Salvaging the Smash MVP: 3 months with 0 room for error
Smash.technology is a place where students gain work experience and academic understanding to break into industry. The core product was our learning management system, a fully custom build from two dev teams, but a shrinking runway made budget and time overruns likely
The plan? Abandon it and hire specialists to customize an open-source alternative in three months. Result: Open edX ($20K) over the custom rebuild ($240K–$290K) saved us at least $220K and four to six months
SOW renegotiation and Open edX migration together. Feature set and data privacy compliance increased by building on stable ground
From a beta NPS of −17 to a general-availability NPS of +43, a 60-point swing in six weeks post-launch
Shipped on time and on budget. The remaining two months of the contract went to testing and iteration
The problem
Three things were true: the product had real ambition and a thoughtful pedagogy underneath; the offshore team, capable but under-briefed, had been shipping for months without guidance or feedback before I was hired; users were coming in with questions but leaving even more confused than before
Smash intended to systematize what a passionate UW professor had been doing by hand for years: helping bright but unconnected students get the work experience and preparation to land their first jobs in industry. But the system was trying to be a learning tool and a hiring pipeline simultaneously without bringing clarity to either
"I'm not sure what to do here. There aren't any real interviewers. Do I have to learn something to get a real interview?"

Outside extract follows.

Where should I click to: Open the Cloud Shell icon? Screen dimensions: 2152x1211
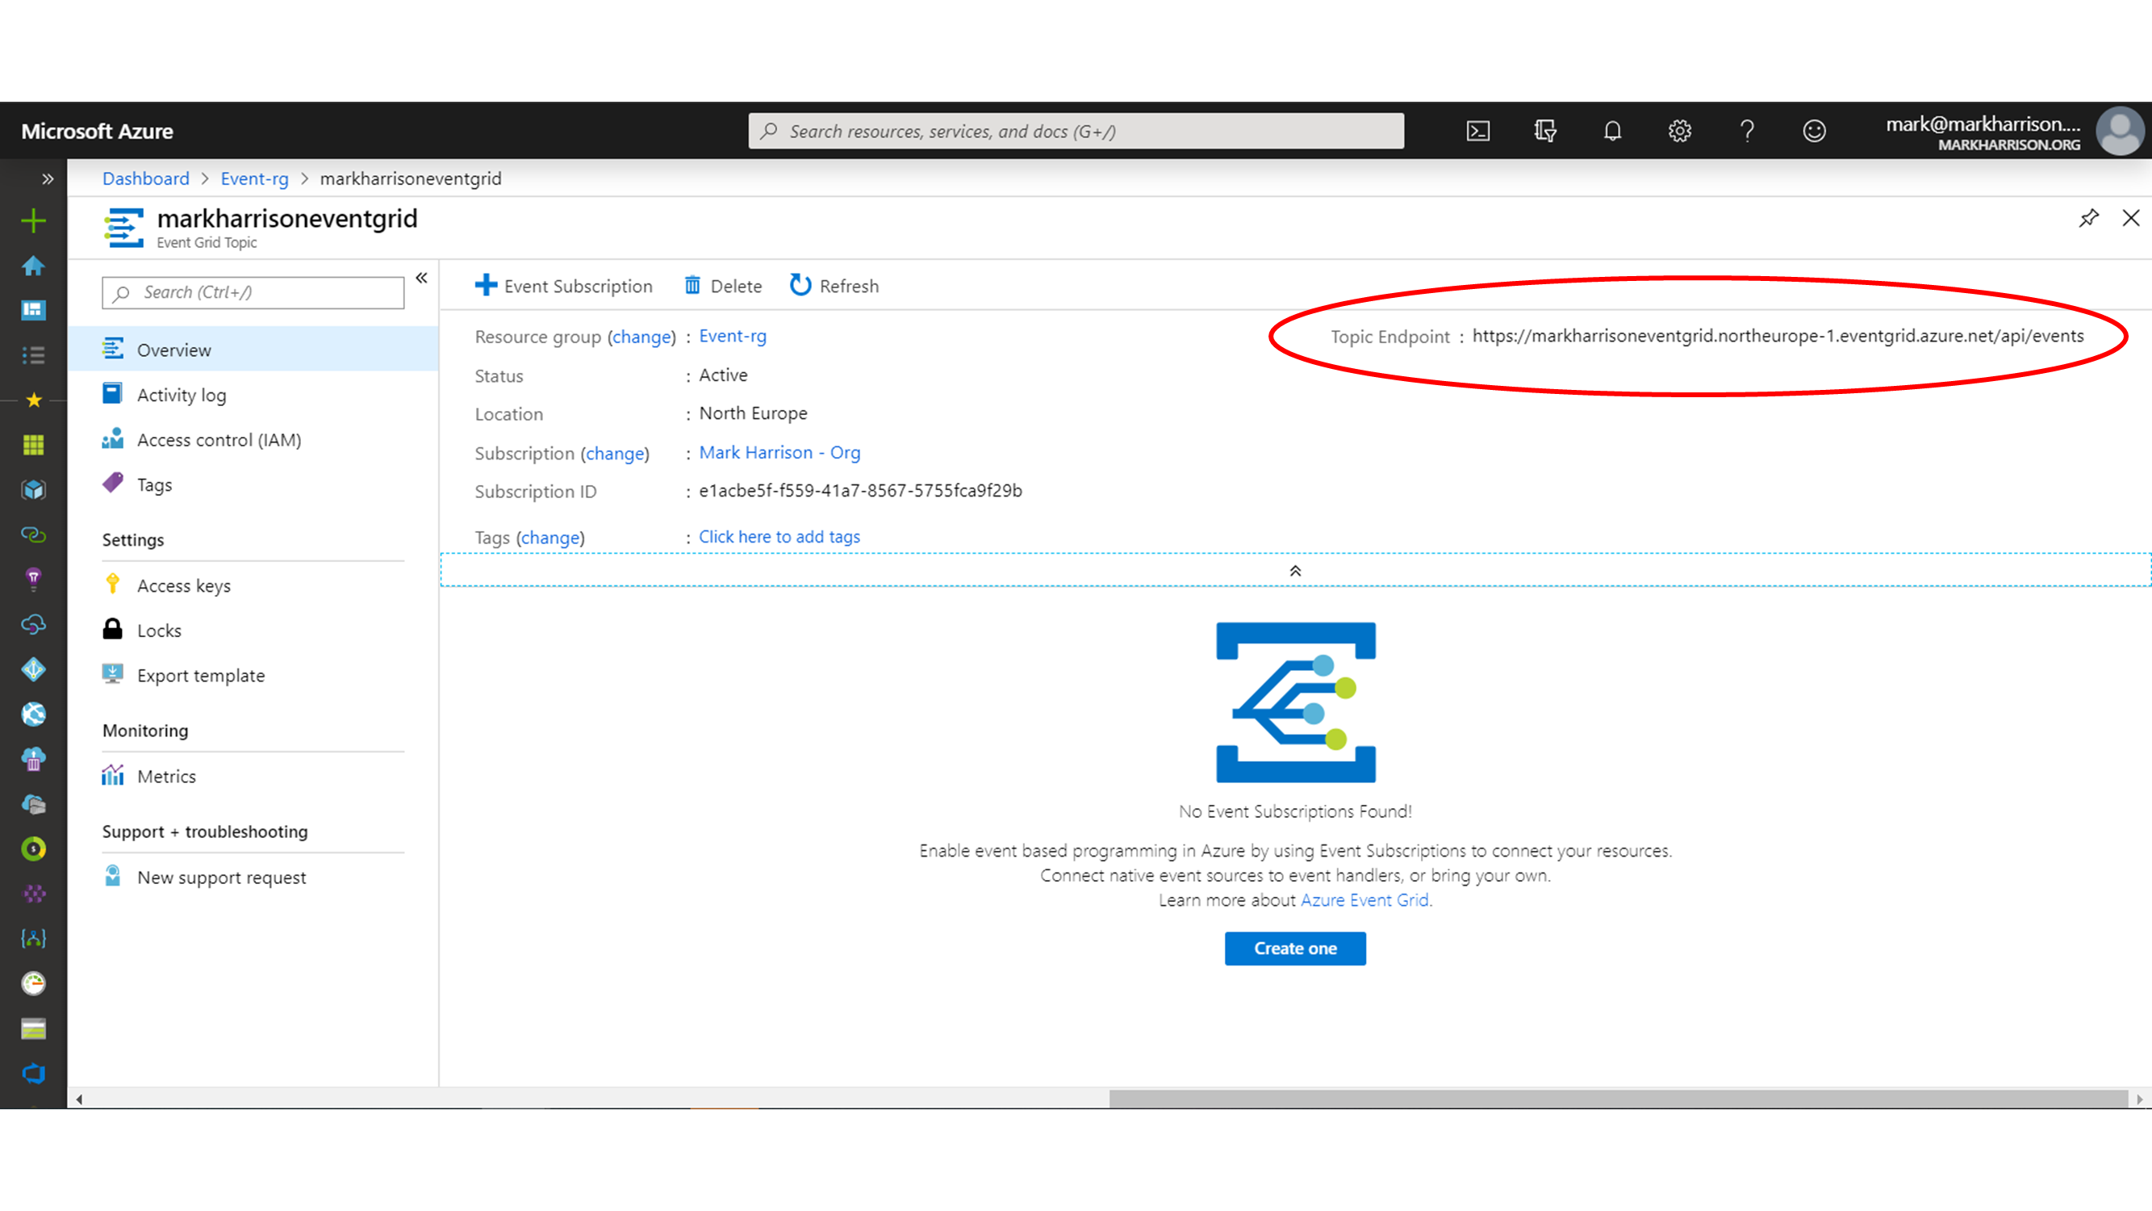[x=1478, y=131]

That quote, from a first-time user navigating the platform alone, was the clearest diagnosis that the product wasn't legible
Constraints
These shaped every decision I made
- No internal engineering team; all development outsourced to an offshore shop under a waterfall contract. Being remote and distant, I couldn't walk over to an engineer's desk
- Budget fixed and shrinking. Every week of delay cost real money against a finite runway
- No existing design system, no design-debt documentation, no component inventory. Starting from zero artifacts
- Active users already in live cohorts. I couldn't throw everything out and start over; migration and continuity mattered
Research and discovery
Before touching a wireframe, I spent the first two weeks in discovery, understanding what was actually broken from the user's perspective, not the roadmap's
- Stakeholder interviews with the CEO and team leads to map the gap between what was promised to partners and users vs. what the product actually could do
- User interviews with five to eight active students, focused on their mental models: what did they think Smash was for, and where did it fall short?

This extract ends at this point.